Along with this group of eclectic characters we are introduced to Penny Moore (ROSE BYRNE), an oddball character who’s had a crush on Judd going way back and Horry Callen (TIMOTHY OLYMPHANT), Wendy’s former boyfriend who is living back at home due to a brain injury he suffered in an accident.
Quick Hit Review: This is Where I Leave You, while not quite hitting the mark in the drama category, with some effective laughs for its comedy bits, does feature some solid performances by its core cast including Jason Bateman (who works well both in drama and comedy), Tina Fey (wish she’d do more movies), Rose Byrne in a small but nice role and Jane Fonda is great as the head of this screwed-up family. But by far, the breakout performance is Adam Driver who is absolutely fun as the family f-up and frankly plays a bit of a dick; however, between this and his smaller supporting role in What If and obviously the upcoming Star Wars: Episode VII – The Force Awakens, he’s one to watch and hopefully he gets a chance in a non-Star Wars lead.
SPECIAL FEATURES – 3.5/5
This release comes with a matted slip cover, a standard DVD Copy and a redemption code for the Digital Copy (UltraViolet).
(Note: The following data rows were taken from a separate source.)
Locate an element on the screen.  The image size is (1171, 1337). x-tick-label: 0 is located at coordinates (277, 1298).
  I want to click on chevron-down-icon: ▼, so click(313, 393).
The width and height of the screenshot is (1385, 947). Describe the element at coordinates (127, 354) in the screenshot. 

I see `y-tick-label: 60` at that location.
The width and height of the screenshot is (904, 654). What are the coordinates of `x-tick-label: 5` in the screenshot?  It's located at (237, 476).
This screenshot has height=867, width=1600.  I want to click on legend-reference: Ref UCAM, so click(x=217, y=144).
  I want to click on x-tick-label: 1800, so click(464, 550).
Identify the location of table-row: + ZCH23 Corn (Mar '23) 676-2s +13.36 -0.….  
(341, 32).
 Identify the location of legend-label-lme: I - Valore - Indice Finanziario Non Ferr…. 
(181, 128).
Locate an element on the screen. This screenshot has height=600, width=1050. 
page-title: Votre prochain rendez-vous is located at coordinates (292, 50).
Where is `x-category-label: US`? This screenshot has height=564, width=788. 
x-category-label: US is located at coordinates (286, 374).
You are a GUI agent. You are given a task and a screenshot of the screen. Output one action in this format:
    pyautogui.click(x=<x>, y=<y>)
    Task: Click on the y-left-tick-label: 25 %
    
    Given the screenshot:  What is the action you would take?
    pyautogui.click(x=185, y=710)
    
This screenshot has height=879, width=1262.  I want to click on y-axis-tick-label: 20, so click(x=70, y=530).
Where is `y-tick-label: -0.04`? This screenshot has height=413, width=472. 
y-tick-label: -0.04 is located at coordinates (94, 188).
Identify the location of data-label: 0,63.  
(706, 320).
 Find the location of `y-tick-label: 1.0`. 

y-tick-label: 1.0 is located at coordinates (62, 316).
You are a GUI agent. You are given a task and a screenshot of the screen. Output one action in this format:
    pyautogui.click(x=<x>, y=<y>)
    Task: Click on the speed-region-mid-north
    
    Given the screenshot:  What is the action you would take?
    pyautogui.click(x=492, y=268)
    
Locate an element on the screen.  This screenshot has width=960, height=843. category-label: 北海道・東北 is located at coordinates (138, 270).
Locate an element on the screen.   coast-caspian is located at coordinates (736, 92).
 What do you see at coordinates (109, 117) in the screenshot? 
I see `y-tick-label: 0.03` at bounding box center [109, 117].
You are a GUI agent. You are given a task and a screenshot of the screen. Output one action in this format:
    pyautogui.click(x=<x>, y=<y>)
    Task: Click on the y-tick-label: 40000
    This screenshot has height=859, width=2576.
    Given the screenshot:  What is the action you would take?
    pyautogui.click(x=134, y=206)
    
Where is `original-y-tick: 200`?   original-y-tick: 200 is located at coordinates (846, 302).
For a Warner release, this is a packed set of features which strangely is minimalized on the back cover…
The Narrative Voice: A Commentary with Shawn Levy and Jonathan Tropper is track with Producer/Director Levy and Novelist/Executive Producer/Writer Tropper. This is a fun but still informative track where the duo provide behind-the-scenes anecdotes.
The Narrative Voice: A Discussion with Shawn Levy and Jonathan Tropper is a short on-set interview with the pair discussing adapting the book and translating it to the big screen.
Under Points of Departure, we get a few featurettes: The Brother-Sister Bond (5:38; HD), The Matriarch (3:59; HD), Sibling Rivals (5:04; HD) and Choreographed Chaos (5:38; HD), all of which covers the family dynamic featured in the film and provides on-set interviews and behind-the-scenes footage.
The Gospel According to Rabbi Boner (6:27; HD) is a featurette on the side-character and comic relief given his nickname.
Deleted Scenes (13:34; HD) – We get six scenes that were trimmed or cut down. Since no commentary is included, no idea why but like for others, it’s probably due to pacing issues. Even so, they are mostly well acted and worth checking out.
VIDEO – 4.5/5
This is Where I Leave You is presented with a 1080p high-definition transfer (AVC codec) and in its original 2.40 widescreen aspect ratio. The picture looks good providing for sharp detail levels and colors tend to be bright. There weren’t any obvious signs of artifacting, pixilation or other flaws making for a nice transfer which isn’t fantastic by any stretch, but impressive nevertheless.
AUDIO – 4.0/5
The DTS-HD Master Audio 5.1 track provided isn’t anything exceptional but effective between the clear dialogue levels, choice music/soundtrack and a whimsical/dramatic score which has some decent depth. It won’t blow your socks off but considering it is a drama/comedy, it’s as good as it’ll get…
OVERALL – 3.5/5
Overall, This is Where I Leave You is a bit uneven where the comedy seemed to work far better than the overindulgent dramatic areas. Jason Bateman and Tina Fey are both great but by far Adam Driver steals the show to the point I kind of wish his character got his own movie, a dark comedy in the vein of Bad Santa perhaps. In any case, the Blu-ray released by Warner is surprisingly well packed with bonus material and the video/audio transfers are both good.